Gwenn ha Du (Breton for "white and black") was a paramilitary group founded at the end of 1930 in Paris by Célestin Lainé. It advocated Breton nationalism through "direct action" and published a secret manual aimed at instructing readers in terrorism. The phrase "Gwenn ha du" is the nickname for the Breton flag, which is in these colours.

==History==
===Statue bombing===
In July 1932, Gwenn ha Du decided to destroy a monument it found particularly offensive: a statue created by Jean Boucher marking the union of Brittany and France in 1532. Its unveiling some twenty years earlier triggered the first protest by Breton Nationalists. Célestin Lainé made a bomb in his bedroom, consisting of a condensed milk carton filled with nitroglycerine. In the early hours of 7 August, he set the bomb behind the head of the King of France's statue in the facade opposite the mayor's office.
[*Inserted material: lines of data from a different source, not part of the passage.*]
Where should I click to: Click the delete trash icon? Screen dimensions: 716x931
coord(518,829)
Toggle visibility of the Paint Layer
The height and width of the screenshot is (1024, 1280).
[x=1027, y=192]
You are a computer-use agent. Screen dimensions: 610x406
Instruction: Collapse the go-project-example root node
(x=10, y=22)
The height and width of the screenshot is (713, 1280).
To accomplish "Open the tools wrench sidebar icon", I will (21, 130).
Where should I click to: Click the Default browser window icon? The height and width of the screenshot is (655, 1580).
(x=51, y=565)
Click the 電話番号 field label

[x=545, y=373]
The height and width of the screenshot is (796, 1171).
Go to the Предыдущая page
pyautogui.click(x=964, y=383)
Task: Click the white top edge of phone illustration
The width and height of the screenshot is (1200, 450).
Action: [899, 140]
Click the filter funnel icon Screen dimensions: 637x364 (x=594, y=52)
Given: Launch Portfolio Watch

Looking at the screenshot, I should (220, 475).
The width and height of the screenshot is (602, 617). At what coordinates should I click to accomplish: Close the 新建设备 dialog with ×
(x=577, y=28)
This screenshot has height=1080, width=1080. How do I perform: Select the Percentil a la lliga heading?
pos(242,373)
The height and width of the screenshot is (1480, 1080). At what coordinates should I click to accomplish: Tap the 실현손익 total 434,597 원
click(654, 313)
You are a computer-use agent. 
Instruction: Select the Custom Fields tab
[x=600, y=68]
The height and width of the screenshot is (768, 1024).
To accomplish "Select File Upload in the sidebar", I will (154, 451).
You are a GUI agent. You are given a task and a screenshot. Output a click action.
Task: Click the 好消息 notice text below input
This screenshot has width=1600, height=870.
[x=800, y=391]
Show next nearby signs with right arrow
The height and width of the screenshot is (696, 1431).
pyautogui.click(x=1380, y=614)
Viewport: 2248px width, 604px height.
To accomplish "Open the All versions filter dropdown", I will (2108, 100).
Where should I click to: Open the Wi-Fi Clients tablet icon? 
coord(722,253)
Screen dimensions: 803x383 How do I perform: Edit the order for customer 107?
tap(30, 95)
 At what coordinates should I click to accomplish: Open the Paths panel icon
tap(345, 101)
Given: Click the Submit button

At 4:00 a.m., the bomb detonated, shattering the bronze statue and all glass within 100 metres. On 7 August, the group claimed responsibility for the attack, which was intended to coincide with the 400th anniversary celebration of the union, taking place in Vannes under the guidance of French prime minister Édouard Herriot. L'Humanité, the French Communist Party newspaper, spoke out the day after, protesting that Herriot didn't mention that all Celtic civilisation was wiped out, the refusal to acknowledge the Breton language and culture. The authorities arrested six militants on 11 August; the six remained imprisoned for fifty days.

===Later attacks===
The Gwenn ha du, which presented itself as the unofficial military wing of the Parti National Breton, followed up with a few months of action. On 20 November, Gwenn ha du members detonated a bomb on the railway line between Ingrandes and Champtocé, not long before Édouard Herriot's arrival there. The train stopped in front of the damaged rails. However, Herriot eventually got to Nantes in time to celebrate the act of the Union between Brittany and France. Three more attacks followed: 13 April 1936, with arson in four préfectures; 18 December 1938, with the blowing up of a monument (the Monument de la Fédération bretonne-angevine in Pontivy); and the attack in the préfecture of Quimper on 28 February 1939.

===Dissolution===
A last attack was suspected on 13 May 1941 against Carhaix gendarmerie station after a statement was sent to members of the National Council in Vichy, threatening more attacks if the borders of the traditional province of Brittany were not recognised. After this the group ceased to function, its members becoming part of various milice groups working with the German occupying forces. Lainé himself led the Bezen Perrot militia, which included former Gwenn ha du activists. After the war, surviving members were either captured or fled France. Some were later associated with the Liberation Front of Brittany, which was active in the 1960s.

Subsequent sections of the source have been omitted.